Google, Facebook and Apple Are All Giving Your Actual Data to the Feds

Earlier this afternoon, The New Republic's Lydia DePillis posed a great question: When it comes to protecting your user data, phone companies fold but tech companies fight. Why?

The idea is that because of the network operators' status as a legacy industry with a long history of experience tangling with Washington, they're more susceptible to co-optation by the government. Tech firms, meanwhile, are nothing without their users, who can all decide to abandon a service and effectively kill it off. The libertarian culture of the Web also helps to foster norms about privacy and respect.

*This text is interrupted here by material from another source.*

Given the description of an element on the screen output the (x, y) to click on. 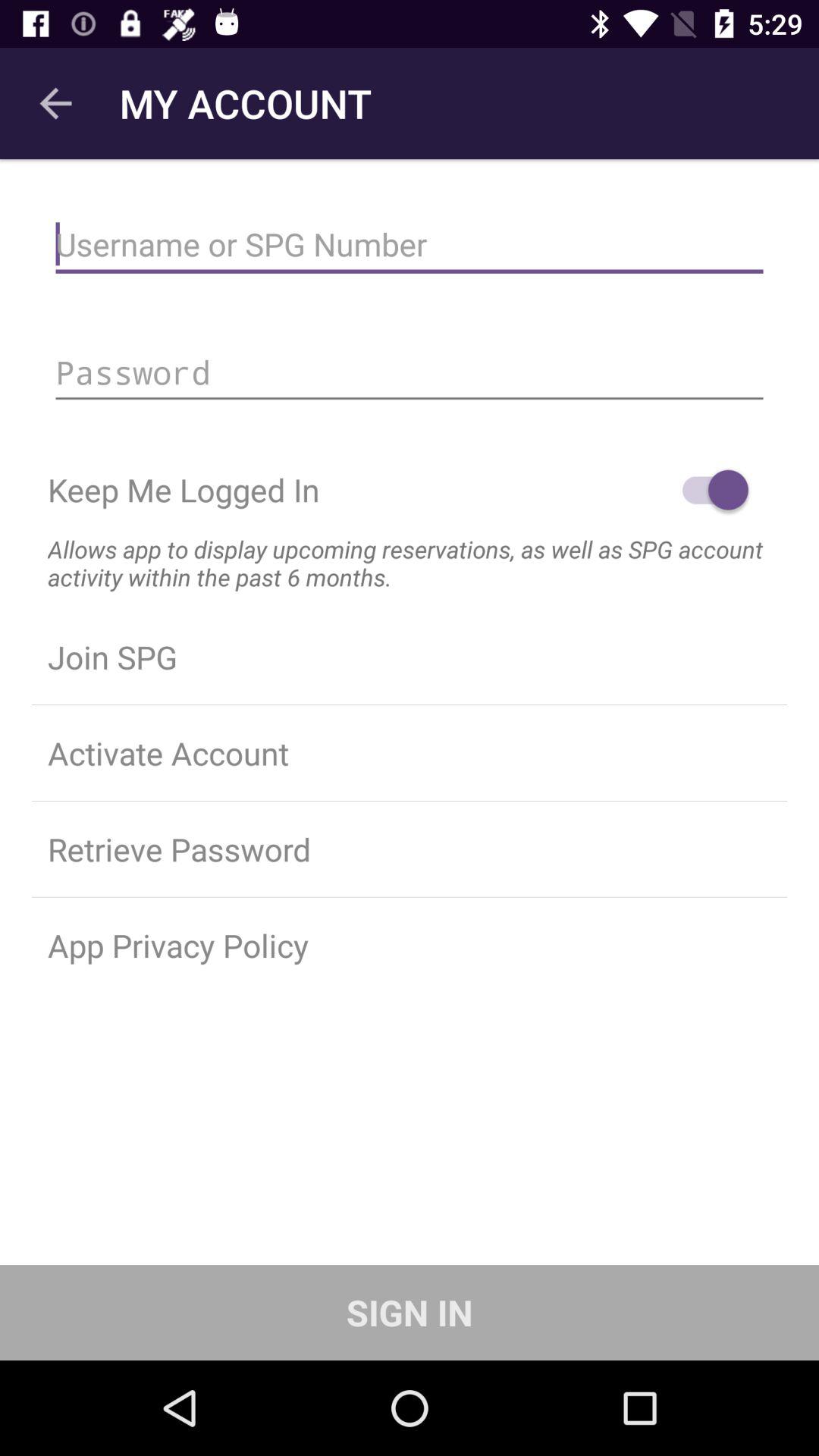
click icon below join spg (409, 752)
Given the description of an element on the screen output the (x, y) to click on. 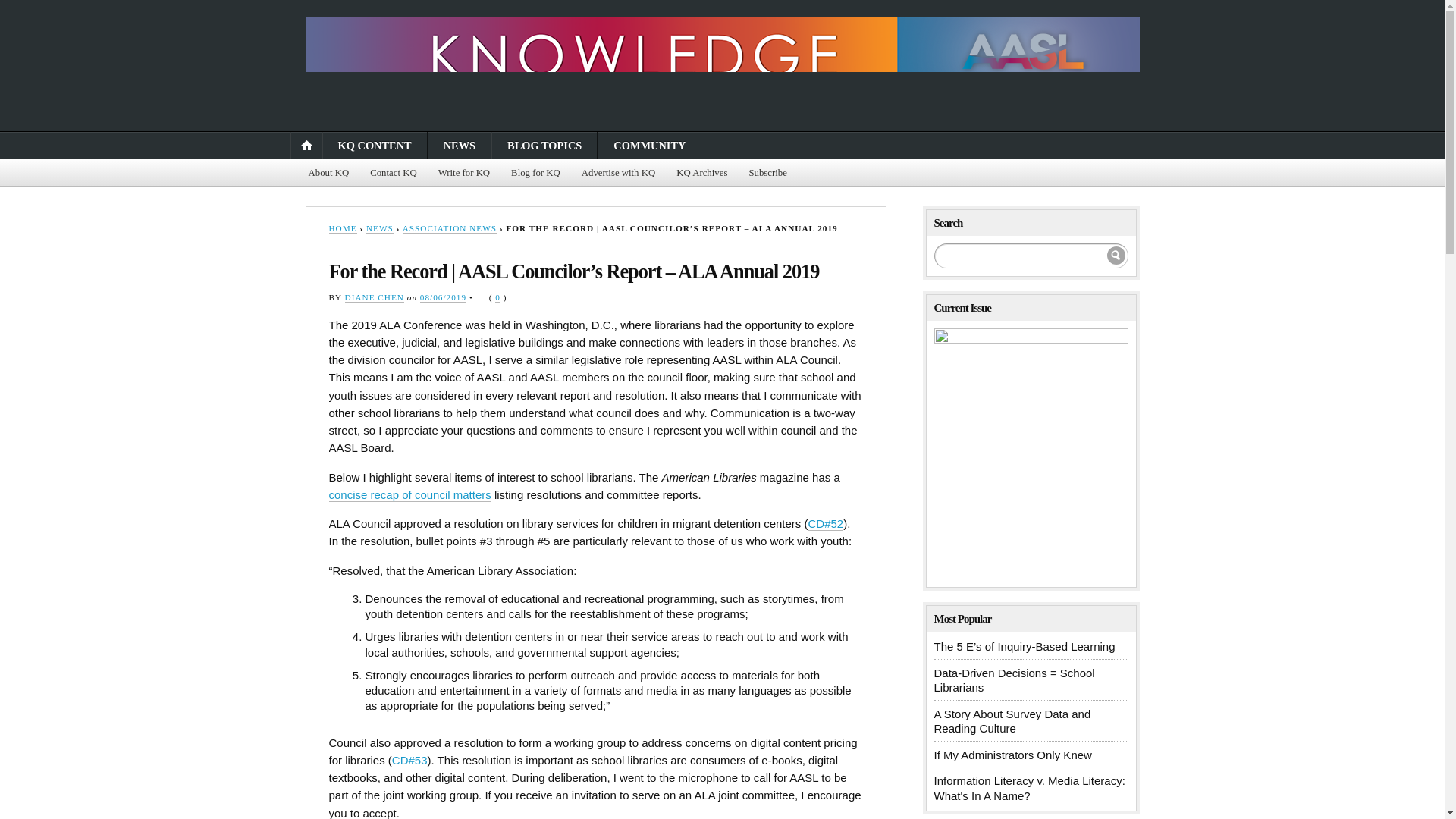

But now it seems as though there isn't the bright line separating Silicon Valley from the telcoms like we thought. The Washington Post and The Guardian crack open the White House surveillance scandal even wider by uncovering a secret program called PRISM—a six-year-old classified intelligence program that "[taps] directly into the central servers of nine leading U.S. Internet companies, extracting audio, video, photographs, e-mails, documents and connection logs."

Microsoft was the first to participate in the program, reports The Guardian:

It was followed by Yahoo in 2008; Google, Facebook and PalTalk in 2009; YouTube in 2010; Skype and AOL in 2011; and finally Apple, which joined the program in 2012. The program is continuing to expand, with other providers due to come online.

PRISM allegedly involves data collection by the FBI, the fruits of which are then relayed to the NSA. If the report is true, the surveillance scandal will have crossed from simple metadata and envelope surveillance into the realm of wiretapping, which by definition involves the collection of actual content.